LUTTE CONTRE LE TERRORISME : L’Etat et les groupes armés manquent d’engagement, selon le Centre Carter

Soldats des Forces Armées Maliennes (FAMa) lors du défilé du 22 septembre 2018. Crédit photo © Boub´s SiDiBÉ.

Dans son dernier rapport de suivi de la mise en œuvre de l’Accord pour la paix et la réconciliation nationale issu du processus d’Alger, le Centre Carter, observateur indépendant désigné, pointe du doigt la faiblesse de l’engagement de l’Etat et des groupes armés à lutter contre le terrorisme.

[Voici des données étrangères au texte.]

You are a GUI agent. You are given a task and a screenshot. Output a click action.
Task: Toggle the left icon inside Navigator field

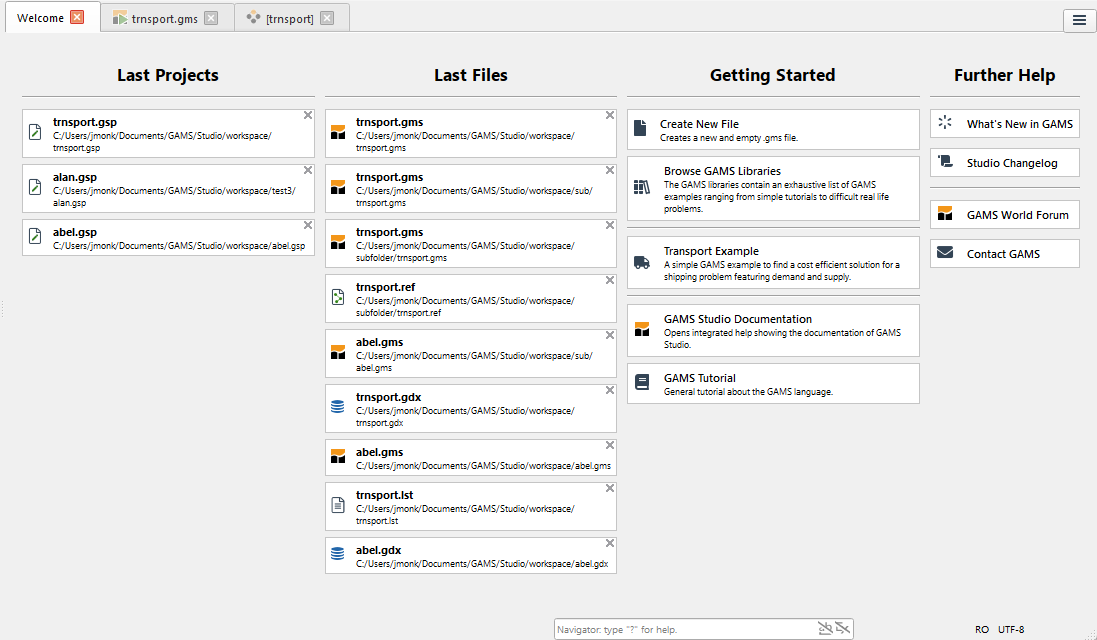(825, 628)

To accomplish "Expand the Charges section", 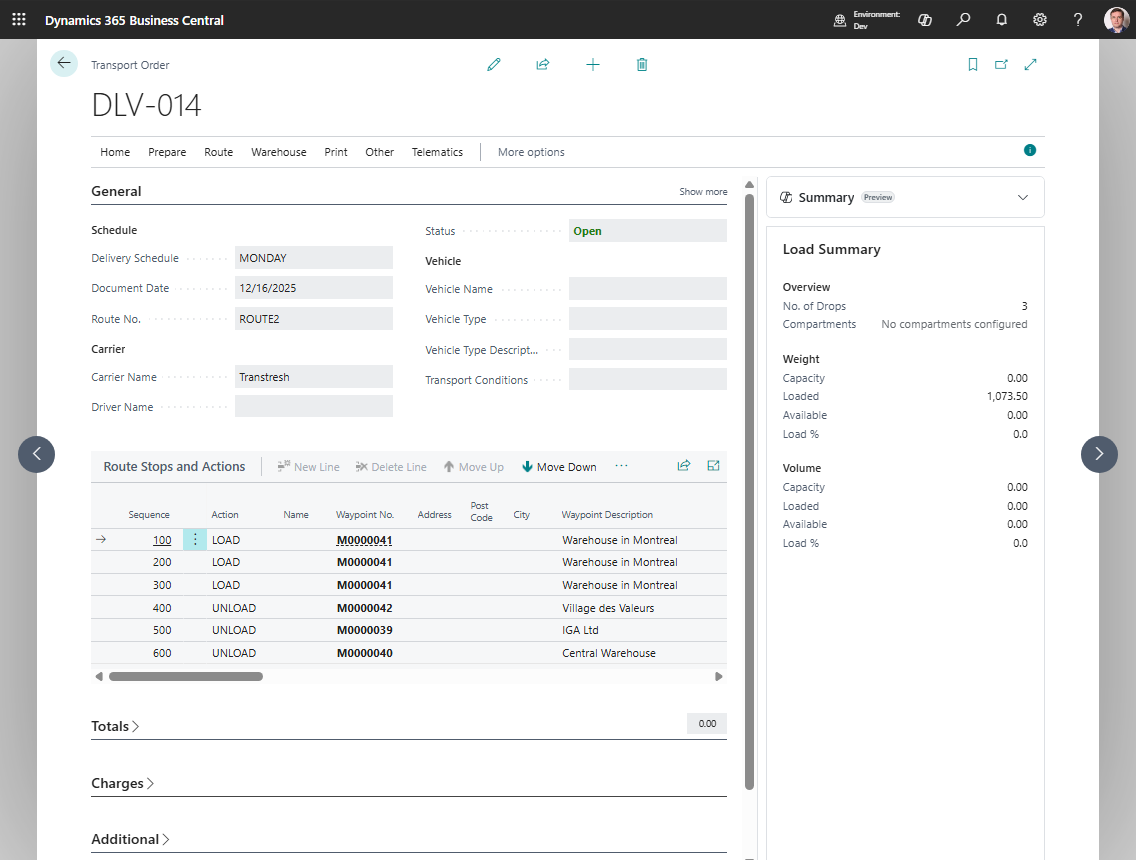I will point(122,783).
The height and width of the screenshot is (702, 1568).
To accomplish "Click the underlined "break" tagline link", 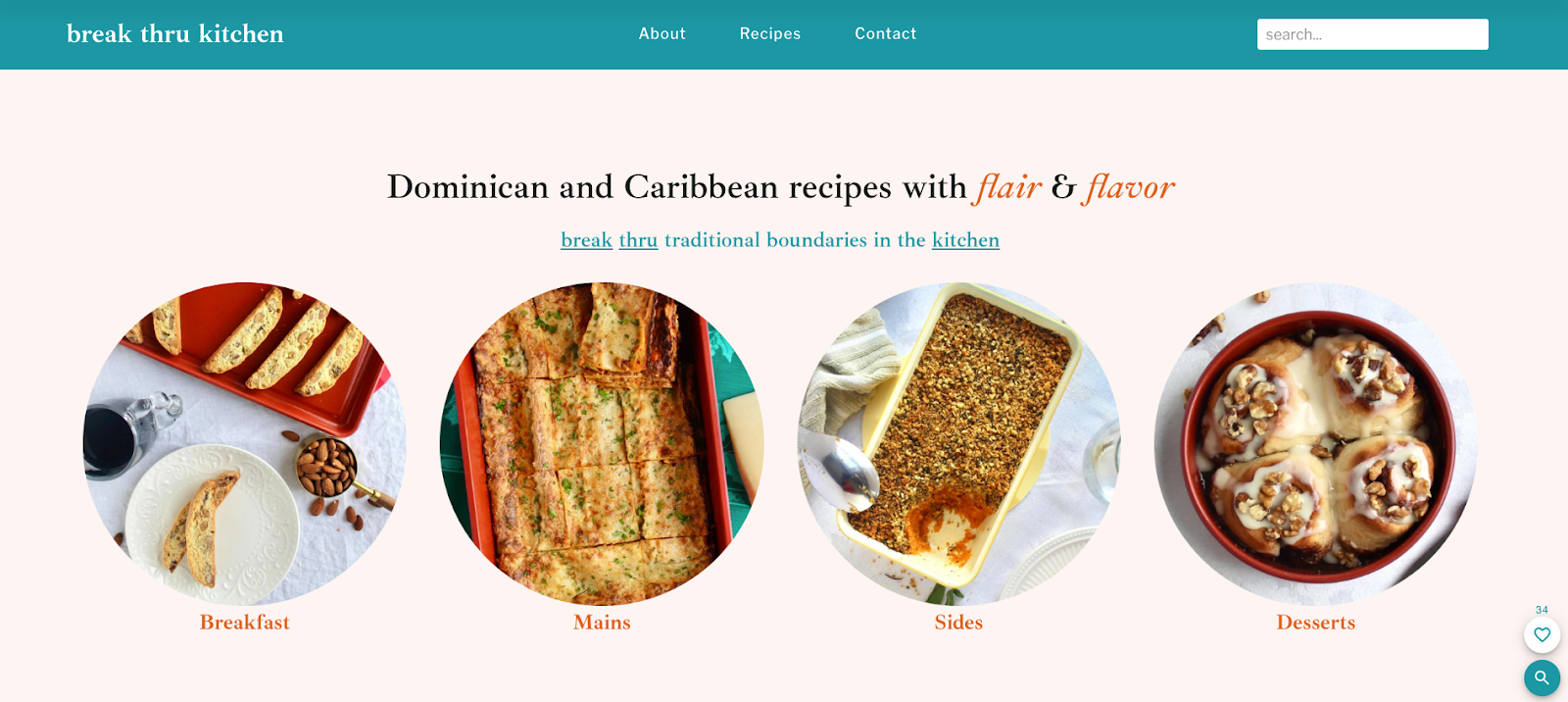I will click(x=586, y=240).
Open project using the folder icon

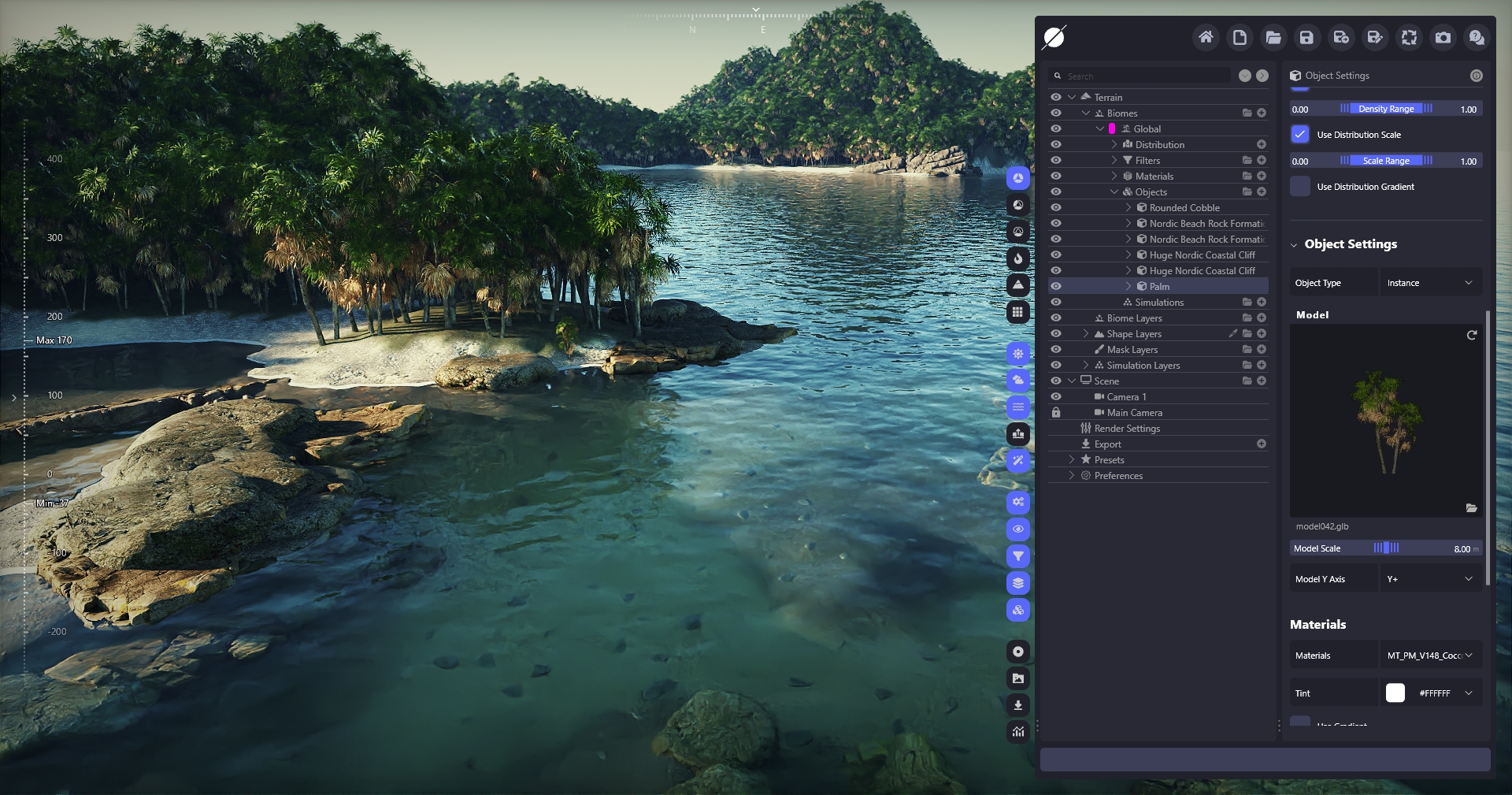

« Faible engagement du Gouvernement et des mouvements signataires à entreprendre rapidement une action partagée en matière de lutte contre le terrorisme, la criminalité transfrontalière et le contrôle des frontières», peut-on lire dans le rapport publié le 18 février dernier.

Selon le document, une volonté déterminée de travail en commun et un début de réorganisation des méthodes de travail sont apparus depuis l’élection présidentielle, marquant d’une certaine manière une réponse au découragement et aux pressions de la communauté internationale devant le peu d’avancements concrets depuis trois ans de mise en œuvre. Il indique que le « Pacte pour la paix », voulu par la Conseil de sécurité des Nations Unies dans sa Résolution 2423 (juin 2018) et signé entre les Nations Unies et les Parties maliennes en octobre 2018, souligne l’urgence de prendre des mesures pour « accélérer la mise en œuvre intégrale et inclusive » de l’Accord, sujet prioritaire dans les discussions sur le renouvellement du mandat de la Minusma programmé en juin 2019. L’intensification de l’attention du Conseil de sécurité, y compris par l’application des sanctions contre trois individus en décembre 2018, ajoute une pression supplémentaire sur les Parties maliennes.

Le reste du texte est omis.